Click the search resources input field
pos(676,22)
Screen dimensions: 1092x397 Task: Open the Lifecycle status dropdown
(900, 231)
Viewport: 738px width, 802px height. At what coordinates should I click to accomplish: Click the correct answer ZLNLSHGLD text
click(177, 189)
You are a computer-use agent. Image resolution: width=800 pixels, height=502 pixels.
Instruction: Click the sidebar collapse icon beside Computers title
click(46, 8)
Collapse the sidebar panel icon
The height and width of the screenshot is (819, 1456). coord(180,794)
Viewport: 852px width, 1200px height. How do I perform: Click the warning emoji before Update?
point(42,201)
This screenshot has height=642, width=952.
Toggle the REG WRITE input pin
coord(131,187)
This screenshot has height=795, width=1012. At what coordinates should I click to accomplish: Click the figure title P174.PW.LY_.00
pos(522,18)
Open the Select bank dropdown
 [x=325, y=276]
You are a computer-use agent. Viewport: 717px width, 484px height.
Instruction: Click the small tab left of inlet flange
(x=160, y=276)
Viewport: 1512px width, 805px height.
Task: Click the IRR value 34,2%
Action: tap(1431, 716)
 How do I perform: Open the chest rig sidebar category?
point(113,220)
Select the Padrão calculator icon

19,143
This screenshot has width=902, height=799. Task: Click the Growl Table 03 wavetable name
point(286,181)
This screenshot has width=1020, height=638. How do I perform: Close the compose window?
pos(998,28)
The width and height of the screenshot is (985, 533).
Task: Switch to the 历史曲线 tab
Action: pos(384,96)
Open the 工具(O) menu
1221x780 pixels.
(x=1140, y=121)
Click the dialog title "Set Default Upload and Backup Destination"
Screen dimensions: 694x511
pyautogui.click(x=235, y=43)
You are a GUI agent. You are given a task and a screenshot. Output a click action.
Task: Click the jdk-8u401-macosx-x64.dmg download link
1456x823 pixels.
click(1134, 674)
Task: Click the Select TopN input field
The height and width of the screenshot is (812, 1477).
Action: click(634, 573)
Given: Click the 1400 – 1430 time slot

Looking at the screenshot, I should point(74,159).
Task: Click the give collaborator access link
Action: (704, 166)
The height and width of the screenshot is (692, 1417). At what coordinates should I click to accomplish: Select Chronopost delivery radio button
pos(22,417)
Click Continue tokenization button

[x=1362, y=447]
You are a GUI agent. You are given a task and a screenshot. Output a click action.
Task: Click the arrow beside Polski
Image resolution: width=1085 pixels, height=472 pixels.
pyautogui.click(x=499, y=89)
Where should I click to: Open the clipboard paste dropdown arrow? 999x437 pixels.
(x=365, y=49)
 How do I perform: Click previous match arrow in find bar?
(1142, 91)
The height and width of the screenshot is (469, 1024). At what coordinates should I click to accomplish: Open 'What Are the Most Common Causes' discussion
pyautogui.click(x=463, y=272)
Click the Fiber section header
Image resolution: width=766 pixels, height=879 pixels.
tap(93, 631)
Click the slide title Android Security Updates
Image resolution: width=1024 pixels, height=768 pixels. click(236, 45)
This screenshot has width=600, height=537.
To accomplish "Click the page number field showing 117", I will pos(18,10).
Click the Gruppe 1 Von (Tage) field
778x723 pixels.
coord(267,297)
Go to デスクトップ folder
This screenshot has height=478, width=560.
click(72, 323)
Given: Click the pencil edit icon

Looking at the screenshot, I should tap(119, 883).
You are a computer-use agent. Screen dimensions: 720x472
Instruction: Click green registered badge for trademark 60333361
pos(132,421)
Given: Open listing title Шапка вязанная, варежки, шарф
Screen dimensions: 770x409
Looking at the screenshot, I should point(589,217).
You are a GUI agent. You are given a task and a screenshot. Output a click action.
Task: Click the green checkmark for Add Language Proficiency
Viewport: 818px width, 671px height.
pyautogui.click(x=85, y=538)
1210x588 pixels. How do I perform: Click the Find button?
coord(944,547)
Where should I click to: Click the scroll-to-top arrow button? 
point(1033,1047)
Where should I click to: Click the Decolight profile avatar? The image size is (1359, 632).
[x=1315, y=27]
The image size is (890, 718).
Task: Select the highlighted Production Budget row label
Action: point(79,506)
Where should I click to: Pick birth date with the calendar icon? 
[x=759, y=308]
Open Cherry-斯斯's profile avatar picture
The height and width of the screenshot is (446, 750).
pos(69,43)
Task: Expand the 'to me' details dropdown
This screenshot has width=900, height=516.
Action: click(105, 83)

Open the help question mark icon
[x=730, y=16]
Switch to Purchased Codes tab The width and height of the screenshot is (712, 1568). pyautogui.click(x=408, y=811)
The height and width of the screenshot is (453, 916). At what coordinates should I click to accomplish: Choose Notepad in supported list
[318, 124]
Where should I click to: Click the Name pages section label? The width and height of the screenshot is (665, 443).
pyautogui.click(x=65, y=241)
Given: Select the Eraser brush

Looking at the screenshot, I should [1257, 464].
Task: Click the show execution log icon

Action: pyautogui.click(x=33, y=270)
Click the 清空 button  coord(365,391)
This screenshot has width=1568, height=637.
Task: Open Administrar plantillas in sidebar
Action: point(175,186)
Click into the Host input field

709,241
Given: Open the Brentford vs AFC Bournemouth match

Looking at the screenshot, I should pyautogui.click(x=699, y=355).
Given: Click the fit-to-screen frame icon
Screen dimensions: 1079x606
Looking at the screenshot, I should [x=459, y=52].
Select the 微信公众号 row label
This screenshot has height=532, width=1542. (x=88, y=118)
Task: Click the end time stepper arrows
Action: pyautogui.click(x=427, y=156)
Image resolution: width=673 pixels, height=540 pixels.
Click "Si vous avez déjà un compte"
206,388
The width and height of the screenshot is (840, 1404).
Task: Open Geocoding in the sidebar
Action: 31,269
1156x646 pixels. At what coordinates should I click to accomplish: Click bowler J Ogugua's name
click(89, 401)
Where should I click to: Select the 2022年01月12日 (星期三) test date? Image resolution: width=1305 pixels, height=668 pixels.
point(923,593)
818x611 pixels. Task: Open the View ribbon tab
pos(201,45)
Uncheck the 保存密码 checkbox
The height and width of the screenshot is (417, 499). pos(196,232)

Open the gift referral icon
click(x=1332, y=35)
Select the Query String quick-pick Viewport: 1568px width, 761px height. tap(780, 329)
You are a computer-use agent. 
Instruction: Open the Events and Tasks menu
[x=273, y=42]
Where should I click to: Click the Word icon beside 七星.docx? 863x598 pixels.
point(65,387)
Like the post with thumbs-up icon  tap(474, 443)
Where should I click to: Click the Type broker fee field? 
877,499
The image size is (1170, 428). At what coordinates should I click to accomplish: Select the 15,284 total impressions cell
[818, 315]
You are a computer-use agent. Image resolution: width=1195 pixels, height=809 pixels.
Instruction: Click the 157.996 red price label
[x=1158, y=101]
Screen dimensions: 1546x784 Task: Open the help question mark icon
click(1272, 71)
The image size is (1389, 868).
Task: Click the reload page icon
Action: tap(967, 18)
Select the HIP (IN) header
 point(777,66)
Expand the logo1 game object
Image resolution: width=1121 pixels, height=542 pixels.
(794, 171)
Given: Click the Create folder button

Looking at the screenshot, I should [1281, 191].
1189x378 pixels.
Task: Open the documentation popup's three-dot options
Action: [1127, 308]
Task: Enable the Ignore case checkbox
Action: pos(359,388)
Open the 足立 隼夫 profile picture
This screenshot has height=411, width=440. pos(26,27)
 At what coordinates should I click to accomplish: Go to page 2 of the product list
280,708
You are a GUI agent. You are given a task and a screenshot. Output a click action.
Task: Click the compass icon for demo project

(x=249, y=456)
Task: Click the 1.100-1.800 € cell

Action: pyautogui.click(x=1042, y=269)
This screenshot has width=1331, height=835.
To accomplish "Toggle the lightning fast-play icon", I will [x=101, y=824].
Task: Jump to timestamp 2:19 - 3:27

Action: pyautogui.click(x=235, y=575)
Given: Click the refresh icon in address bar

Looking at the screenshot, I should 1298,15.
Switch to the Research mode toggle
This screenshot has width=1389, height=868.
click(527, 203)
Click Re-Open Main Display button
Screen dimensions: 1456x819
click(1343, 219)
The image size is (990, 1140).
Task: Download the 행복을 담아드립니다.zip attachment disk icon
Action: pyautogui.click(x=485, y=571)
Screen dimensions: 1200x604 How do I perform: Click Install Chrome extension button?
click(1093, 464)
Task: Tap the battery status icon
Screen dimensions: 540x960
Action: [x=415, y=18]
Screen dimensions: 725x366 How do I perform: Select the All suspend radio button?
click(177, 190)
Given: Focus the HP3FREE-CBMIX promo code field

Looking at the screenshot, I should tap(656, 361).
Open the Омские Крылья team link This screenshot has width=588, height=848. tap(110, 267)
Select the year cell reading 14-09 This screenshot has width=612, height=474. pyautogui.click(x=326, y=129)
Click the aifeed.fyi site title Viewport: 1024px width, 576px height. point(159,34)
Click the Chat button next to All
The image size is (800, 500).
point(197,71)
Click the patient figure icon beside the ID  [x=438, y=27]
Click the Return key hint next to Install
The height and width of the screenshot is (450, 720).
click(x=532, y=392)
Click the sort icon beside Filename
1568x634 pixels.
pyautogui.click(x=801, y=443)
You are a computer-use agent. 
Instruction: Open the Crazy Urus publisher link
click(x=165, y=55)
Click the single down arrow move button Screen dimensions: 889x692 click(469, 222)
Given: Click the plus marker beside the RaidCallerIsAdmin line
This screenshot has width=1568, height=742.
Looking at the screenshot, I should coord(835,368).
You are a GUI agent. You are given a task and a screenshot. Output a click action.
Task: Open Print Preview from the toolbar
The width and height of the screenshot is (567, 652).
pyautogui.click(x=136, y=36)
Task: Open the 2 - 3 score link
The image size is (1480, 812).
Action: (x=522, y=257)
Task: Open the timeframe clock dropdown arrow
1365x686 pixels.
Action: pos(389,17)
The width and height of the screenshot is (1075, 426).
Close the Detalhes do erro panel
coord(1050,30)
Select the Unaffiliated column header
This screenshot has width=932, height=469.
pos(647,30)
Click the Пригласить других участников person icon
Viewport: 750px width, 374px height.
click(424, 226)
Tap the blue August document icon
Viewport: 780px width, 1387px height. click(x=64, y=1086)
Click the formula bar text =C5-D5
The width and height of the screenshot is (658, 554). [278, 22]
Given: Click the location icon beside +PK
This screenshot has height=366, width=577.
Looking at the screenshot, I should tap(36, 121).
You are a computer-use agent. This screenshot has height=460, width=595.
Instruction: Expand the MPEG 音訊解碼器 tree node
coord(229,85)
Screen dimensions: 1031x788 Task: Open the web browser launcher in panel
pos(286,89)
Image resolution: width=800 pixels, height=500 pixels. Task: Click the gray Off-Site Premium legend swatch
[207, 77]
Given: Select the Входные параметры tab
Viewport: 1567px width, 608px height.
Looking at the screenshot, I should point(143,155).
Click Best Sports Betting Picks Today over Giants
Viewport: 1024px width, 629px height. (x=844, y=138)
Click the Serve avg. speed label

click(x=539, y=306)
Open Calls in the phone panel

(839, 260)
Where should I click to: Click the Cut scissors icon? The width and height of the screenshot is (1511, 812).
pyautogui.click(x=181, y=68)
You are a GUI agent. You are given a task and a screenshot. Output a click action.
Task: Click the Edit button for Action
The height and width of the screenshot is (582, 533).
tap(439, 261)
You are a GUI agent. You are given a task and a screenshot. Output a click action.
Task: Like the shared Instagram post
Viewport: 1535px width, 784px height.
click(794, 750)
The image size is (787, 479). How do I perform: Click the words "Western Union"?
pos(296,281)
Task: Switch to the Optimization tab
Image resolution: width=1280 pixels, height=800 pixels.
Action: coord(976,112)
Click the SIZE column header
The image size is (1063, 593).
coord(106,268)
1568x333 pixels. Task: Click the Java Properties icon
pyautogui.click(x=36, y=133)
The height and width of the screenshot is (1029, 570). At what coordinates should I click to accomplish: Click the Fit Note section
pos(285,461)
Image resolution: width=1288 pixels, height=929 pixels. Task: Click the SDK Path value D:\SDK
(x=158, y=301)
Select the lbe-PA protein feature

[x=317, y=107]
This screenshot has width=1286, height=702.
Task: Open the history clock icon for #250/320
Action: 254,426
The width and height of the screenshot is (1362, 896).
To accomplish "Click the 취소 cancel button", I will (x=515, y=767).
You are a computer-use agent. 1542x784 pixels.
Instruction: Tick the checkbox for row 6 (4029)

**EXERCISE OBJECTIVE:** Write down, word for word, the lines above from the one containing "Select the year" through the one containing "Click the sort icon beside Filename", both ends included.

**EXPECTED ANSWER:**
Select the year cell reading 14-09 This screenshot has width=612, height=474. pyautogui.click(x=326, y=129)
Click the aifeed.fyi site title Viewport: 1024px width, 576px height. point(159,34)
Click the Chat button next to All
The image size is (800, 500).
point(197,71)
Click the patient figure icon beside the ID  [x=438, y=27]
Click the Return key hint next to Install
The height and width of the screenshot is (450, 720).
click(x=532, y=392)
Click the sort icon beside Filename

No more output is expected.